2011-06-19 Thread Derek Homeier
On 31 May 2011, at 21:28, Pierre GM wrote:

 On May 31, 2011, at 6:37 PM, Derek Homeier wrote:

 On 31 May 2011, at 18:25, Pierre GM wrote:

 On May 31, 2011, at 5:52 PM, Derek Homeier wrote:

 I think stuff like multiple delimiters should have been dealt with
 before, as the right place to insert the ndmin code (which includes
 the decision to squeeze or not to squeeze as well as to add
 additional
 dimensions, if required) would be right at the end before the
 'unpack'
 switch, or  rather replacing the bit:

  if usemask:
  output = output.view(MaskedArray)
  output._mask = outputmask
  if unpack:
  return output.squeeze().T
  return output.squeeze()

 But there it's already not clear to me how to deal with the
 MaskedArray case...

 Oh, easy.
 You need to replace only the last three lines of genfromtxt with the
 ones from loadtxt  (808-833). Then, if usemask is True, you need to
 use ma.atleast_Xd instead of np.atleast_Xd. Et voilà.
 Comments:
 * I would raise an exception if ndmin isn't correct *before* trying
 to read the file...
 * You could define a `collapse_function` that would be
 `np.atleast_1d`, `np.atleast_2d`, `ma.atleast_1d`... depending on
 the values of `usemask` and `ndmin`...

Thanks, that helped to clean up a little bit.

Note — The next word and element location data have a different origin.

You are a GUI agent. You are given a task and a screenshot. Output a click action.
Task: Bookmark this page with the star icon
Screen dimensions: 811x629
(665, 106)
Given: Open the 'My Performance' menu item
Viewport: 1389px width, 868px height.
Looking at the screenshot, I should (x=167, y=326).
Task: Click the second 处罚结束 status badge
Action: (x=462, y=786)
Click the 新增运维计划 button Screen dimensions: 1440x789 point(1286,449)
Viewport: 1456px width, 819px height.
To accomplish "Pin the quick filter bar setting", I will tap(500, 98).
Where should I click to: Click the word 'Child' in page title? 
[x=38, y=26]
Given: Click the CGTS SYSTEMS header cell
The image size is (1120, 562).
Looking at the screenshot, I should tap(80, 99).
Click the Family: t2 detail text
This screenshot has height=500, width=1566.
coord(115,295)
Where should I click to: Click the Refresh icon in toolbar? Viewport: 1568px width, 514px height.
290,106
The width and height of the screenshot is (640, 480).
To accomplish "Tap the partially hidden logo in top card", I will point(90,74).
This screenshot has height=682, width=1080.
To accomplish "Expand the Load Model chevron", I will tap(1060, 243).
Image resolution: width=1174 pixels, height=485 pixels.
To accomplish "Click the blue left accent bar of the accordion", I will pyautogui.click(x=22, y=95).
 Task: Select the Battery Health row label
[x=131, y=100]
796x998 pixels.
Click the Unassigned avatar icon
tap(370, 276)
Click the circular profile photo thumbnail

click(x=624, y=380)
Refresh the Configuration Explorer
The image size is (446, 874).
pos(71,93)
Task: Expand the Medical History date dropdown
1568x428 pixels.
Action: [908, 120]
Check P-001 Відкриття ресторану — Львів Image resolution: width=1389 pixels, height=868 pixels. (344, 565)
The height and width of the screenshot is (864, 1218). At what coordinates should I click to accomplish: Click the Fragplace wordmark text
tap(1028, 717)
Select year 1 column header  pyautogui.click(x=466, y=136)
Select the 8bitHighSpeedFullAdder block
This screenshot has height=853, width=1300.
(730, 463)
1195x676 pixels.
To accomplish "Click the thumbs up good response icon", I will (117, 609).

 If you have any question about numpy.ma, don't hesitate to contact
 me directly.

 Thanks for the directions! I was not sure about the usemask case
 because it presently does not invoke .squeeze() either...

 The idea is that if `usemask` is True, you build a second array (the  
 mask), that you attach to your main array at the very end (in the  
 `output=output.view(MaskedArray), output._mask = mask` combo...).  
 Afterwards, it's a regular MaskedArray that supports the .squeeze()  
 method...

OK, in both cases output.squeeze() is now used if ndimndmin and  
usemask is False - at least it does not break any tests, so it seems  
to work with MaskedArrays as well.

 On a
 possibly related note, genfromtxt also treats the 'unpack'ing of
 structured arrays differently from loadtxt (which returns a list of
 arrays in that case) - do you know if this is on purpose, or also
 rather missing functionality (I guess it might break  
 recfromtxt()...)?

 Keep in mind that I haven't touched genfromtxt since 8-10 months or  
 so. I wouldn't be surprised that it were lagging a bit behind  
 loadtxt in terms of development. Yes, there'll be some tweaking to  
 do for recfromtxt (it's OK for now if `ndmin` and `unpack` are the  
 defaults) and others, but nothing major.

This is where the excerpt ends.